Topic: Bush Administraiton
This administration has a funny way of running its diplomacy. While the president and secretary of state are trying to get the U.N. Security Council to go along with issuing a Chapter IV resolution that would call for Iran to immediately cease its uranium enrichment program --- under pain of sanctions or worse --- Dick Cheney is in Lithuania firing broadsides at Vladimir Putin. I thought we sort of needed the Russians to go along with our plans for Iran (call me crazy!). Telling them that they're using their energy resources as "tools of intimidation or blackmail" against their neighbors isn't the way I would have gone about wooing them on to our side. [AP]
Of course, they are using their oil and gas for blackmail and Vladimir Putin does fancy himself a modern day Czar, but going into his backyard and telling him that isn't going to exactly get him to change his behavior. Once again we have this weird situation where the president is doing one thing and the other president is doing another thing. After all, it's W. that has to go to Petersburg in two months for the G-8 summit, not Cheney. And the Russians were already saying 'nix' to the sanctions plan, to even discussing Iran in the Security Council, so what do you think they're going to do now?
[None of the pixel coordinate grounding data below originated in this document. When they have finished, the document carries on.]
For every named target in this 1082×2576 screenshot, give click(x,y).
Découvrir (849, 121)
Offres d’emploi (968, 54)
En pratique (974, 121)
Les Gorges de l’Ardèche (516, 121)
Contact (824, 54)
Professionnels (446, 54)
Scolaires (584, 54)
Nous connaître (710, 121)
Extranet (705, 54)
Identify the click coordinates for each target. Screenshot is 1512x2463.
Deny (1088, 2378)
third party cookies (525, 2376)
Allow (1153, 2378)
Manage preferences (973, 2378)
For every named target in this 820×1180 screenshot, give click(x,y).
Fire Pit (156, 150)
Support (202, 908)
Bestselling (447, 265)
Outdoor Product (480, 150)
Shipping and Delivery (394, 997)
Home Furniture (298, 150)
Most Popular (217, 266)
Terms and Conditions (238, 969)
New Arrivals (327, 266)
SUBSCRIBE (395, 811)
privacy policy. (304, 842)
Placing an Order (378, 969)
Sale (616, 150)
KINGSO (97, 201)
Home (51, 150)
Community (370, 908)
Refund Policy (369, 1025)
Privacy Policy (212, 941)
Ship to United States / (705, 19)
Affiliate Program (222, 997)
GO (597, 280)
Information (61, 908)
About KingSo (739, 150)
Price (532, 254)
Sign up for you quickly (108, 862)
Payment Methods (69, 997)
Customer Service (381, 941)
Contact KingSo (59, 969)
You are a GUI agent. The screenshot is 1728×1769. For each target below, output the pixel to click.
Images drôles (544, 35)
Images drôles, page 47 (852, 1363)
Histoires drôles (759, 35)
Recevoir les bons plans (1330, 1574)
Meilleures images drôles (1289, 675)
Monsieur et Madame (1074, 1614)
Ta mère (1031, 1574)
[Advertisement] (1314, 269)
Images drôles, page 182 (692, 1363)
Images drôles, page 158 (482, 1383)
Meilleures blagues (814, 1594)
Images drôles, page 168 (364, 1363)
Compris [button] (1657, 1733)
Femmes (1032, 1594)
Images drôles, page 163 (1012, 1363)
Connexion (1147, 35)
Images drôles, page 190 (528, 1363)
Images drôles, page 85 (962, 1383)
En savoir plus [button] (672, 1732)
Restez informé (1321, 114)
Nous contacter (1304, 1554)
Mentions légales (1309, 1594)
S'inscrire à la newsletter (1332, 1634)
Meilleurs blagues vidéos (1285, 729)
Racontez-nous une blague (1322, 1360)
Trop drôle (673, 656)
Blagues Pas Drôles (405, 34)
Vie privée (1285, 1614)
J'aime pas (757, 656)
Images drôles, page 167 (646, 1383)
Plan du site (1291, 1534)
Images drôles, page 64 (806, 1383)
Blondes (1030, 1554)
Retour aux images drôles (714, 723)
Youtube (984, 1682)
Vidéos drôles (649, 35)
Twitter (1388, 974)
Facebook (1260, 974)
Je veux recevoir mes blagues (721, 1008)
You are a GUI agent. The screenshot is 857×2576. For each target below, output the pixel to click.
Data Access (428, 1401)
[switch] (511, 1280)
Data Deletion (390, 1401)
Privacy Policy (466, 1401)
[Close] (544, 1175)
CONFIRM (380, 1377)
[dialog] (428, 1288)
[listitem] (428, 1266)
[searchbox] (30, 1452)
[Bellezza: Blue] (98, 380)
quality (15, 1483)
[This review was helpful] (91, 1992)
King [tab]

If the initial reaction by Mikhail Gorbachev, not a Putin guy, is any indication things are about to get more chilly between us. Gorby said, "Cheney's speech looks like a provocation and interference in Russia's internal affairs in terms of its content, form and place." Hmmm...does he really think so?
What I always wonder about is: does Cheney ever run any of this stuff by anyone in the president's office before he goes out and blurts it out? I'm not surprised that the administration's tone is getting more negative when it comes to Russia; I've been writing for months that W. & CO. appear to have gotten over the idea of the Russians being of any use in the Iran standoff, but actually coming out and lecturing Vlad in front of a bunch of leaders of Russia's former satellites really going that extra mile to be offensive.